Marshall McLuhan, in his book Understanding Media: The Extensions of Man, tells us that electric technology will meet with much resistance in American culture because it threatens (to alter) literate thought, which has been instituted (uniformly) in education, government, society, industry, and so on. Additionally, as Walter Ong has told us, in his Orality and Literacy: The Technologizing of the Word, literate thought is total, is unquestioned, and this is the world we encounter within the walls of the academy. Despite the multimedia push occurring across the University, noticeable in the growing multimedia nature of Freshman composition and its related texts (visual readers, companion websites & CDs, etc.) as well as the common practice of cannibalizing lecturer positions so departments and colleges can afford various education technologies (necessities in our current climate), the academy is still overwhelmingly a literacy club (and maybe it should be, to a certain extent, as it was the institution given rise by literacy–i.e., Plato’s Academy). We talk of multimedia, theorize about the effects (and affects) of multimedia, and engage the various emerging new media technologies daily, but yet we don’t necessarily value the multimedia in terms of “acceptable” scholarship: dissertations are still predominantly text-only creations, even with a pdf option, which tends to be a mere digital copies of the would-be print version; or, in terms of tenure-track mobility, multimedia creations may be “appreciated,” may be conversation fodder, even may be considered impressive work, but are significantly less valued compared to the printed article–with the online (printed) article residing somewhere between the two–and all this despite the often immense effort, insight, research, and ability needed to create multimedia scholarship.

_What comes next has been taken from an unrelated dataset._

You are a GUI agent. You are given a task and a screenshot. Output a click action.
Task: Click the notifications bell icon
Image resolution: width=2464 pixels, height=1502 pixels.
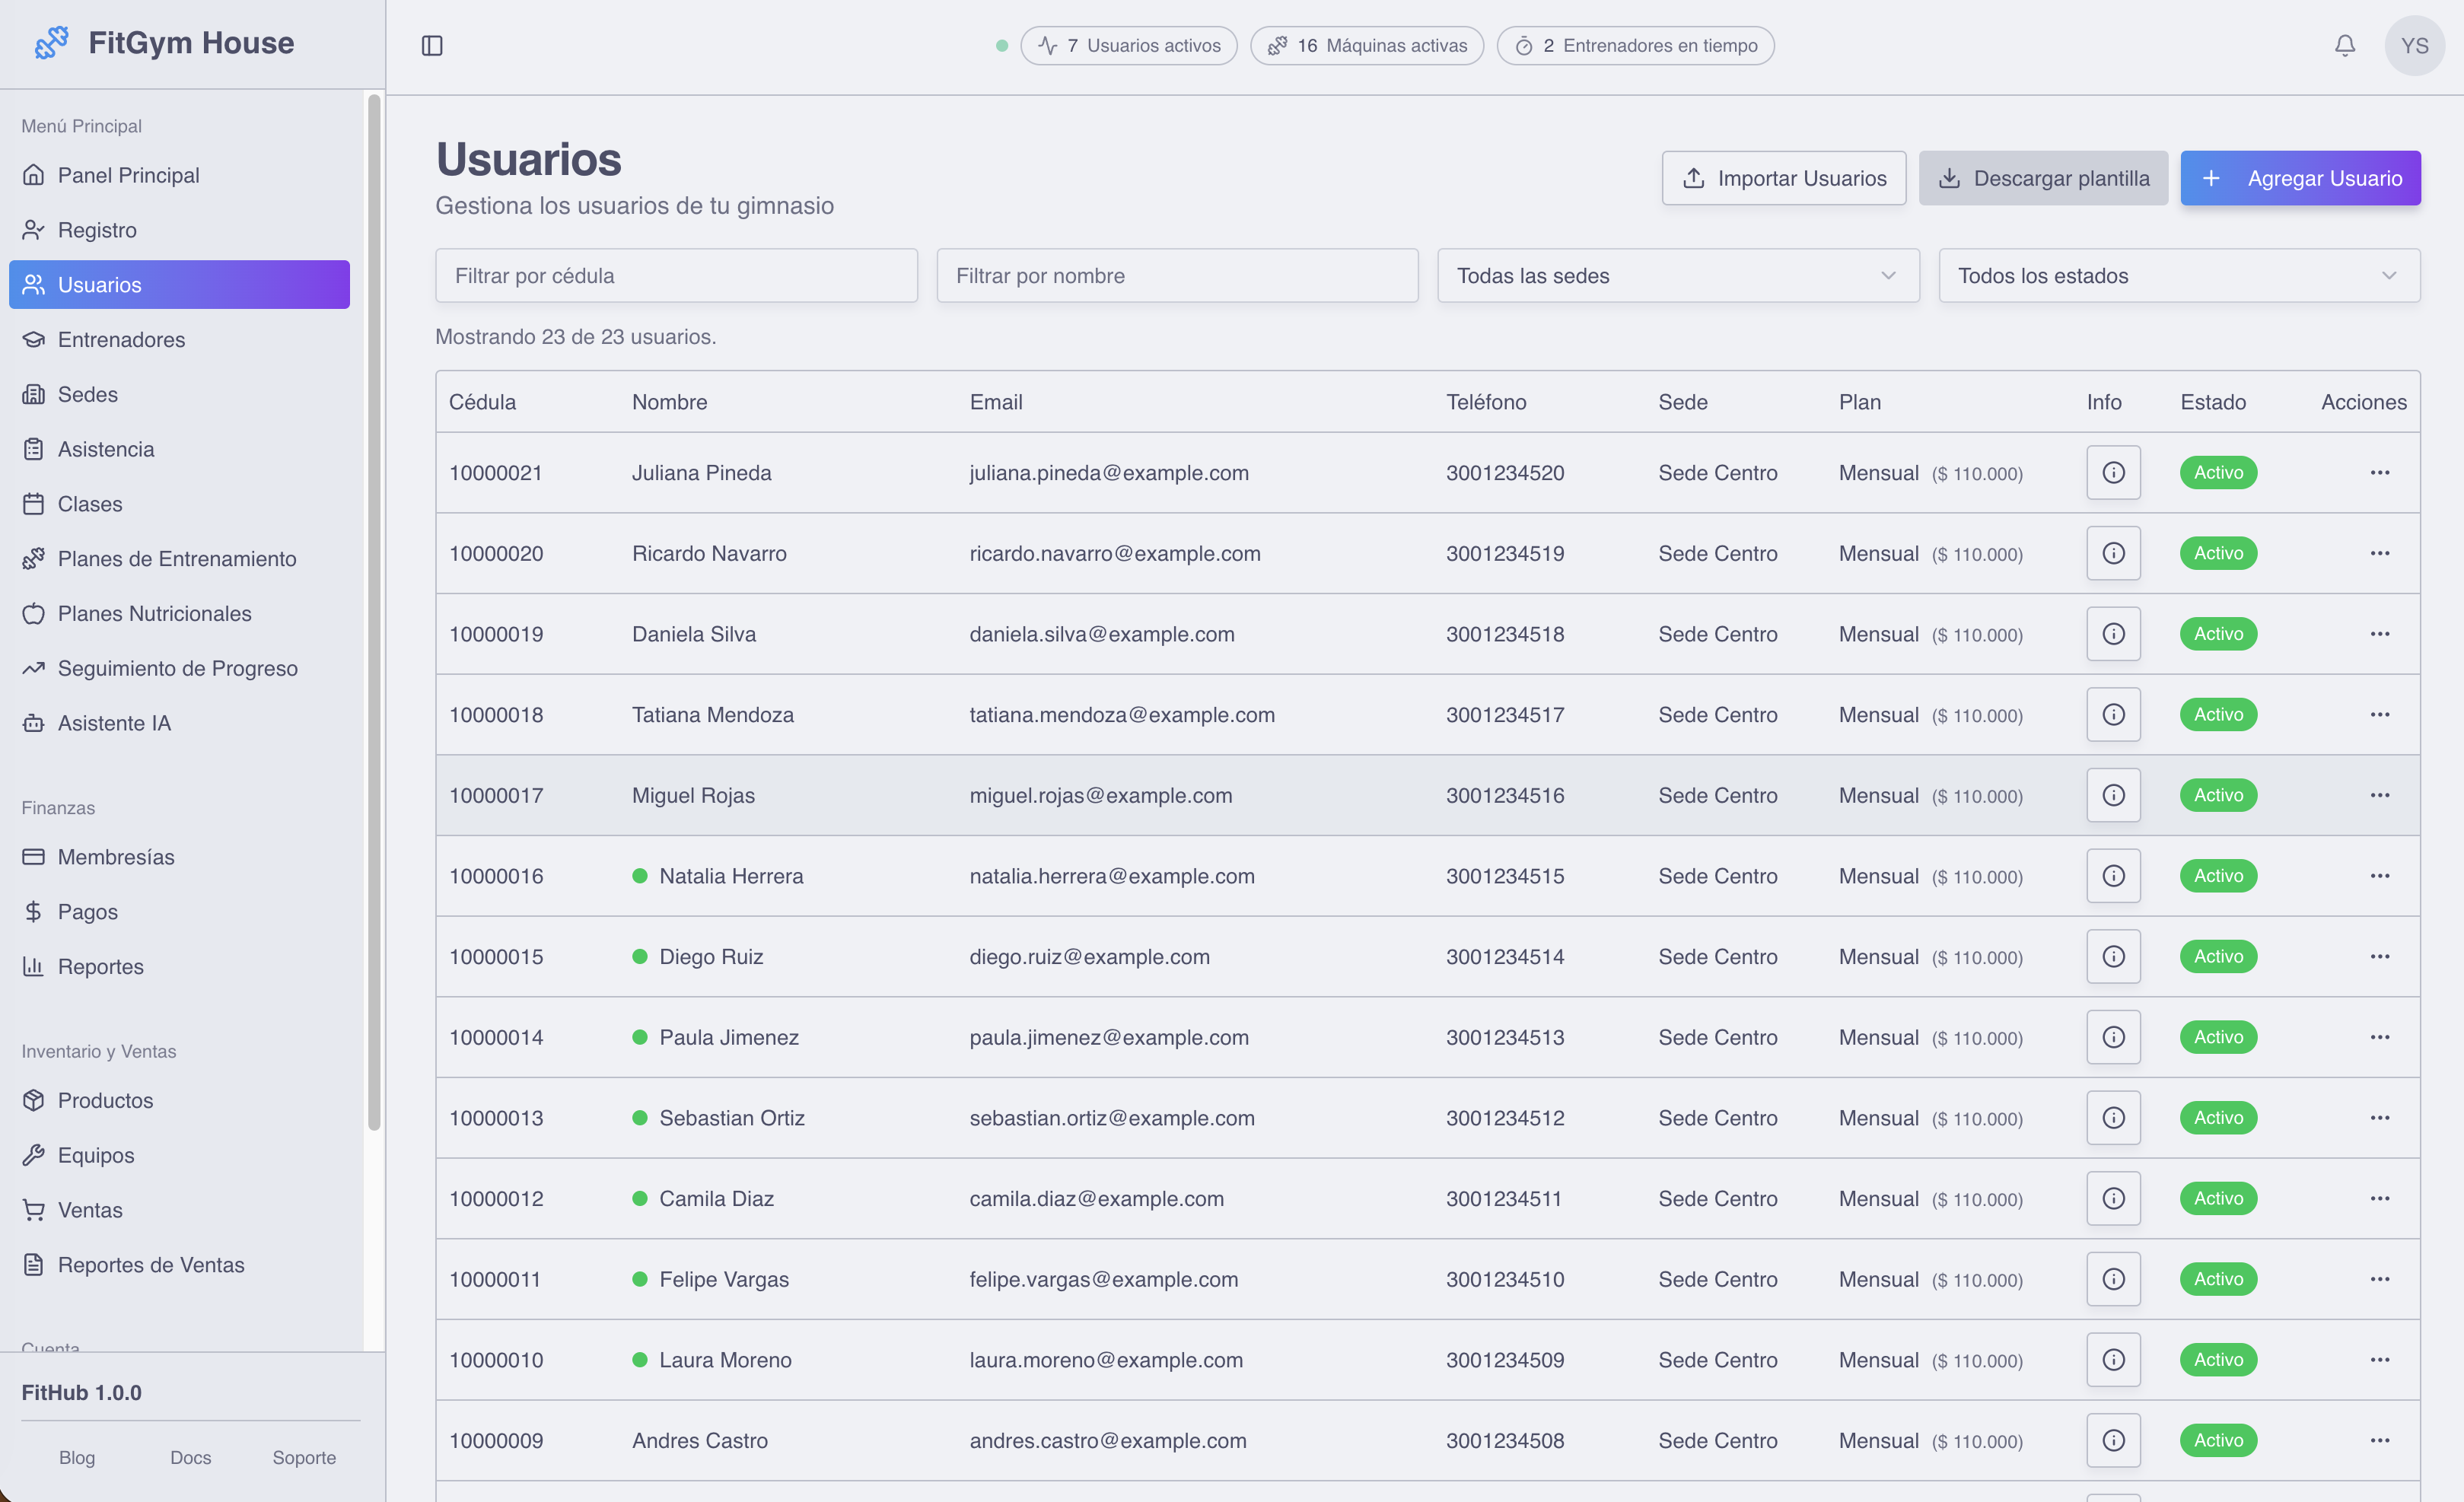click(2345, 45)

This is an issue making its way into various current conversations, creating some buzz about scholarship in the 21st century, and it is the root/rhizomic issue at the base of this blog, which I hope to explore in a variety of posts as I work to complete my own dissertation (regarding this and other related issues).

Work Cited
McLuhan, Marshall. Understanding Media: The Extensions of Man. Cambridge and London: MIT Press, 1964.
Ong, Walter. Orality and Literacy: Technologizing of the Word. New Accents Series. NY: Methuen, 1982.